15.abr.2017 - Mísseis são exibidos durante desfile militar em Pyongyang, na Coreia do Norte, para celebrar o 105º aniversário de nascimento de Kim Il-sung, avô do atual ditador Kim Jong-un - Wong Maye-E/ AP
15.abr.2017 - Mísseis são exibidos durante desfile militar em Pyongyang, na Coreia do Norte, para celebrar o 105º aniversário de nascimento de Kim Il-sung, avô do atual ditador Kim Jong-un Imagem: Wong Maye-E/ AP

Max Fisher

19/04/2017 04h00

Um país pequeno e pobre, que enfrenta adversários muito mais fortes e a constante ameaça de seu próprio colapso, a Coreia do Norte não pareceria um desafiante provável de quatro presidentes americanos consecutivos.
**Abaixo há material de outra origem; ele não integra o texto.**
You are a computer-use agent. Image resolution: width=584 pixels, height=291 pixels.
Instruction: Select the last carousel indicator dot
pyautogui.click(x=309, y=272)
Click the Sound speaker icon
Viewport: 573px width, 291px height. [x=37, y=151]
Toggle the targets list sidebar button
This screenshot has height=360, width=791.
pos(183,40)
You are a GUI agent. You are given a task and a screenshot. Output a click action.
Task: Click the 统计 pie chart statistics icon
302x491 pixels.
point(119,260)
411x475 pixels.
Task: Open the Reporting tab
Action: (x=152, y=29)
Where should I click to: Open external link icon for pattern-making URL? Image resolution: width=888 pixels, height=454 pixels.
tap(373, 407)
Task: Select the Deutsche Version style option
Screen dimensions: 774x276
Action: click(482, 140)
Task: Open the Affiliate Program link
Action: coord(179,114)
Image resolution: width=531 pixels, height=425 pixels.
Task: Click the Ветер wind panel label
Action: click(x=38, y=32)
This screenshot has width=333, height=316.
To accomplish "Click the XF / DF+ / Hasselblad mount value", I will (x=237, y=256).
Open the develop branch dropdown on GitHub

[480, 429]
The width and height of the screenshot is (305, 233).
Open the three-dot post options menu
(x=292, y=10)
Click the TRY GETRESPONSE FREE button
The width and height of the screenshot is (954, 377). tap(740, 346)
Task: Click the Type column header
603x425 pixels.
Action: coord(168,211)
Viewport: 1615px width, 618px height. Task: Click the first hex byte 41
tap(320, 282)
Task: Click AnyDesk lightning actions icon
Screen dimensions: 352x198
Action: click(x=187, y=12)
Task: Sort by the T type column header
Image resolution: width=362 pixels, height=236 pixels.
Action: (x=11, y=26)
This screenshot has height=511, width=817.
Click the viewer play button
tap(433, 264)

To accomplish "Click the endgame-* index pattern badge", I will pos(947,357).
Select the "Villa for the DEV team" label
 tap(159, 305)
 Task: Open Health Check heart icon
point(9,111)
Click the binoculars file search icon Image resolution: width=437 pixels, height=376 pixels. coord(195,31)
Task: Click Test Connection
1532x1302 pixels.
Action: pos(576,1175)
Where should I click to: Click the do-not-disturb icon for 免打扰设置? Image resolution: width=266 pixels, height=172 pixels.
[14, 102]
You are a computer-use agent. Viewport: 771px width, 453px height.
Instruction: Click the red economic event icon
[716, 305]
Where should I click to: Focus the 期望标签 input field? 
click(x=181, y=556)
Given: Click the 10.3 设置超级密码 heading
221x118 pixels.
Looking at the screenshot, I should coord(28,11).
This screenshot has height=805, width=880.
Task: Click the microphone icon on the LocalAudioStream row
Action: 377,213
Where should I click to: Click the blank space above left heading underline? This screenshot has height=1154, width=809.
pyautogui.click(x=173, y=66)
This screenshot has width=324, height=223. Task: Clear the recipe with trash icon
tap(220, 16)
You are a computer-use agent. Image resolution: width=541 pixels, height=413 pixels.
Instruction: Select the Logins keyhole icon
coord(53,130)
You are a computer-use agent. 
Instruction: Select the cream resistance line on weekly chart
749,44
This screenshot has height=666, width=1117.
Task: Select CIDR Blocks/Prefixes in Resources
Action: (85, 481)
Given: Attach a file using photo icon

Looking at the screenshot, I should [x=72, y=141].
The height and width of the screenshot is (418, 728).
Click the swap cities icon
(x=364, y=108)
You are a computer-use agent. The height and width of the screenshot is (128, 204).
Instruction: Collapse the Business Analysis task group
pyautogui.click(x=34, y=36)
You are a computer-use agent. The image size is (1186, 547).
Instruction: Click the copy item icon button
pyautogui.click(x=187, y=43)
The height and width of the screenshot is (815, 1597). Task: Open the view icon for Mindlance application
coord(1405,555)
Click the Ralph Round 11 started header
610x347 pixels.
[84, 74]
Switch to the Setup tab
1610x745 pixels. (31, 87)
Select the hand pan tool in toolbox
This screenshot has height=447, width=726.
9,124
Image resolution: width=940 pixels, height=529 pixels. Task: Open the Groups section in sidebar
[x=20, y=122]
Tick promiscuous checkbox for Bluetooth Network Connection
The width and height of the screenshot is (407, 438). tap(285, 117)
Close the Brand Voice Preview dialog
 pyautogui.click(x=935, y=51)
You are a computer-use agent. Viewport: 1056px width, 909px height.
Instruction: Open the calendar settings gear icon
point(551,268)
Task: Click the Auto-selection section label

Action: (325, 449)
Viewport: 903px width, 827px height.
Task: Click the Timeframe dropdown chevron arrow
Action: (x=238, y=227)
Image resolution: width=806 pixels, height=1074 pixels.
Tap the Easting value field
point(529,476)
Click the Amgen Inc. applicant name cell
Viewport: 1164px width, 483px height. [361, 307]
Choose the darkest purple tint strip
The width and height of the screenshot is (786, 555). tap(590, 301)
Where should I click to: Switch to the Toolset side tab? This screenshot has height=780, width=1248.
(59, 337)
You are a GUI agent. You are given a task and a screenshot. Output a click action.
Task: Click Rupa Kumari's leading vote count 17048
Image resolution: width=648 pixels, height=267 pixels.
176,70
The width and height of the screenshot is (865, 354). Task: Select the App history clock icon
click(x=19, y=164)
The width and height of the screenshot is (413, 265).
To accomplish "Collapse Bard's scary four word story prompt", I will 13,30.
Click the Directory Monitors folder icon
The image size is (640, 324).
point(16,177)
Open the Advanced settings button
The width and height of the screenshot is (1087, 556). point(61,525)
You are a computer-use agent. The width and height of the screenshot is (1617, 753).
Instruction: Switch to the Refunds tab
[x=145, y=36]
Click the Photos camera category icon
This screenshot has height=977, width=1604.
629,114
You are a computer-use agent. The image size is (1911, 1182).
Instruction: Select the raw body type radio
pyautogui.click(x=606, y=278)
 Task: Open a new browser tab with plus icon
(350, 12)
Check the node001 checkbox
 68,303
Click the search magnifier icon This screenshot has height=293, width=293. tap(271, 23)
No entanto, é exatamente essa fraqueza, segundo analistas, juntamente com a história do país e sua dinâmica interna, o que leva seus líderes a prosseguirem com seus programas nuclear e de mísseis por virtualmente nenhum custo --e que rouba do mundo quase toda opção de limitá-los.

Esses fatores, quando vistos juntos, mostram por que Barack Obama advertiu o presidente Donald Trump de que a Coreia do Norte seria sua mais séria ameaça externa --e por que se mostrou tão difícil encontrar uma solução.

O vice-presidente Mike Pence, falando na Coreia do Sul na segunda-feira (17), citou a "força" de Trump e sua disposição a usá-la, advertindo: "É melhor a Coreia do Norte não testar a decisão dele".

Mas Trump pode achar que a Coreia do Norte é movida por dinâmicas mais complexas, que não podem ser resolvidas só com força ou ameaças.

Quando a paz é mais arriscada

Os programas de nuclear e de mísseis da Coreia do Norte são vitais para uma estratégia destinada a afastar uma ameaça maior que qualquer adversário estrangeiro: o solapamento do sistema norte-coreano.

Durante grande parte da Guerra Fria, as Coreias do Norte e do Sul tinham níveis comparáveis de desenvolvimento econômico e político. As duas podiam reivindicar, pelo menos internamente, ser o governo de direito do povo coreano, que havia sido separado temporariamente.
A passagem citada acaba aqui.